2.4 If Structr GmbH must present the results of consulting and other services in writing, only the written presentation shall be authoritative.
2.5 User training, instruction, installation (including parameterization) and support/maintenance are not part of a Structr GmbH software development project and require a separate agreement.
3 Rights of Use
3.1 Unless the parties agree otherwise, the following provisions on rights of use shall apply:
3.1.1 Structr GmbH shall grant the Client the non-exclusive and non-transferable right to permanently use the results of consulting and other services (Deliverables), which Structr GmbH has provided and handed over to the Client as part of the contract – after acceptance and payment in full of all invoices for services – for its own internal purposes within the scope of the contractually stipulated purpose of use.

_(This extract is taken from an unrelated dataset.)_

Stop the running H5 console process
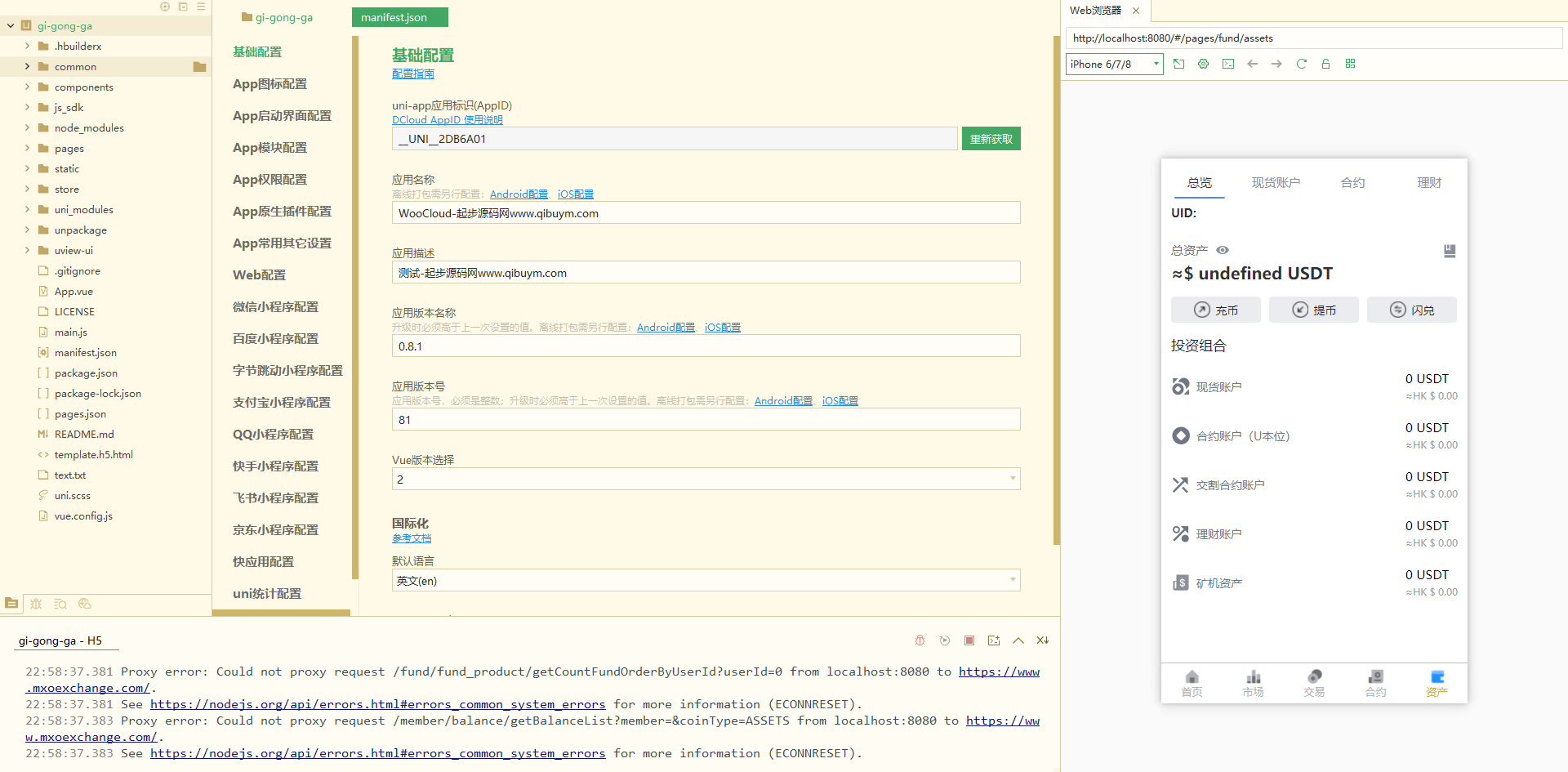The image size is (1568, 772). [969, 640]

3.1.2 If the Deliverables are software or software components, the software shall, unless otherwise agreed, be handed over to the Client in machine-readable and executable form (object code), along with functional documentation. The source code of the software and the rights thereto are not transferred. This also applies to such software components that were created by Structr GmbH itself using the Structr software. The creation and transfer of development documentation is only carried out by separate agreement and for separate remuneration. This shall also apply if software has been developed as a result of specifications or cooperation by the Client (e.g. individual adaptations).

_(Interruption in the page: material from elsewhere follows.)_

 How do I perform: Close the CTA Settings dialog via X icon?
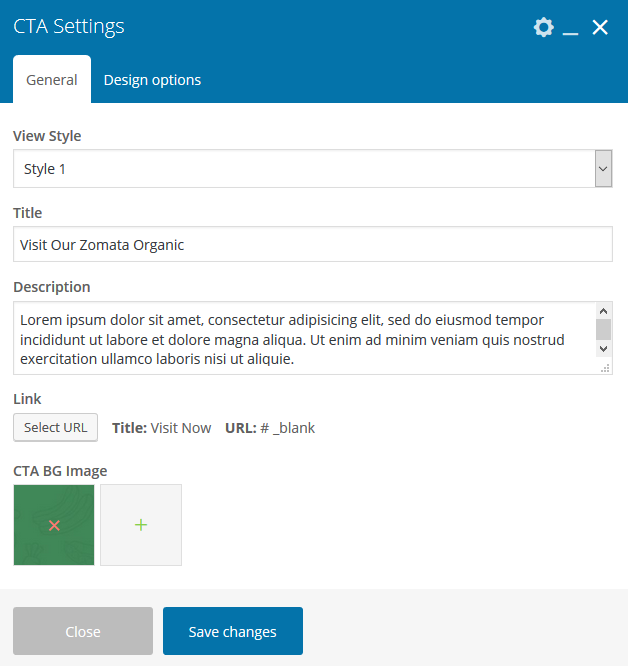[x=600, y=27]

3.1.3 In the case of software or software components (Deliverables) that are based on, change, extend or adapt other works (i.e. delimitable products or solutions; e.g. in the case of individual adaptations of templates or software modules, or software development using Structr software), the rights of the Client do not extend to these other works but only to the extent of the changes, extensions and adaptations made by Structr GmbH for the Client. The rights of the Client to these other works are determined exclusively by the terms of their licenses. If the Deliverables contain open source components, the rights of use are therefore only transferred to the extent of and in accordance with the respective open source license. Structr GmbH expressly points out that the open source components may be used, processed and be the subject of dispositions only within the scope of the respective license.
3.2 Objects provided by Structr GmbH to the Client prior to the execution of a contract (e.g. proposals, test programs, concepts) are the intellectual property of Structr GmbH; they must not be copied or made available to third parties. If a contract with the Client does not materialize, they must be returned or deleted and must not be used. Structr GmbH shall be entitled to use the Deliverables in any case and without any restrictions, as long as it complies with its confidentiality obligations. This includes the know-how acquired during the execution of the project, in particular the concepts, procedures, methods and intermediate results on which the Deliverables are based.

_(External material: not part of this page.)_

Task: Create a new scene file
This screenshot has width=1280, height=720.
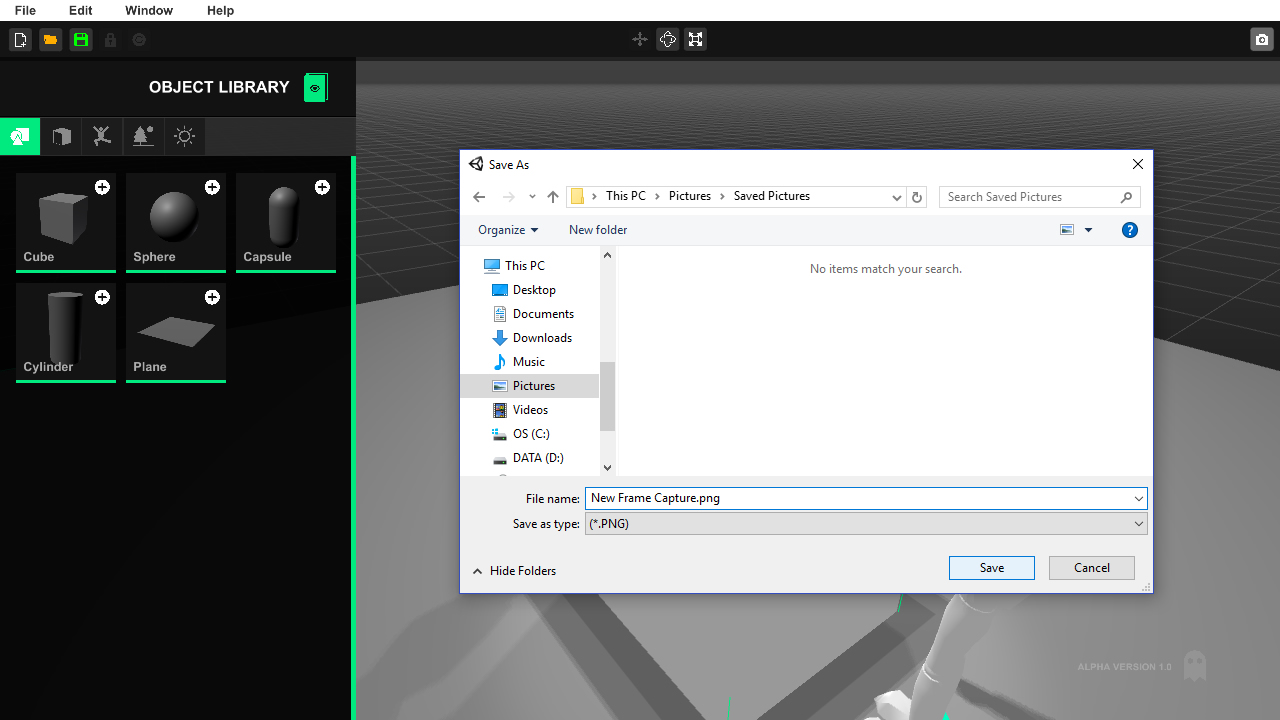Action: click(20, 39)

3.3 If, in the course of the performance of services by Structr GmbH, Deliverables are created which are patentable or suitable for being registered as a utility model, Structr GmbH may apply for a corresponding property right in its own name and on its own account. Structr GmbH shall grant the Client the right to use the property right together with the Deliverables to the extent necessary. This property right license is not subject to separate remuneration.
3.4 Before decompiling Deliverables and/or Structr software, the Client shall request Structr GmbH in writing – setting a reasonable deadline – to provide the information and documents necessary to establish interoperability. The Client shall be entitled to decompilation within the limits of Section 69e of the German Copyright Act (Urheberrechtsgesetz, UrhG) only after the fruitless expiration of this deadline.
4 Data Protection
Structr GmbH complies with the stipulations of data protection law. If and when Structr GmbH gains access to Client hardware or software (e.g. in case of remote maintenance), this is not intended for business-related processing or use of personal data by Structr GmbH. Rather, a transfer of personal data only occurs in exceptional cases as an incidental consequence of Structr GmbH providing the services under the contract. Structr GmbH will handle this personal data in accordance with the regulations of the GDPR, the German Federal Data Protection Act (Bundesdatenschutzgesetz, BDSG) and other relevant protection regulations. If the processing of personal data is part of the services of Structr GmbH, the parties shall execute additional agreements as required by data protection law.
5 Duty to Cooperate
5.1 The Client shall name in writing a contact person for Structr GmbH as well as an address and an e-mail address at which the contact person can be reached. The contact person must be able to make the necessary decisions on behalf of the Client or to bring about such decisions immediately.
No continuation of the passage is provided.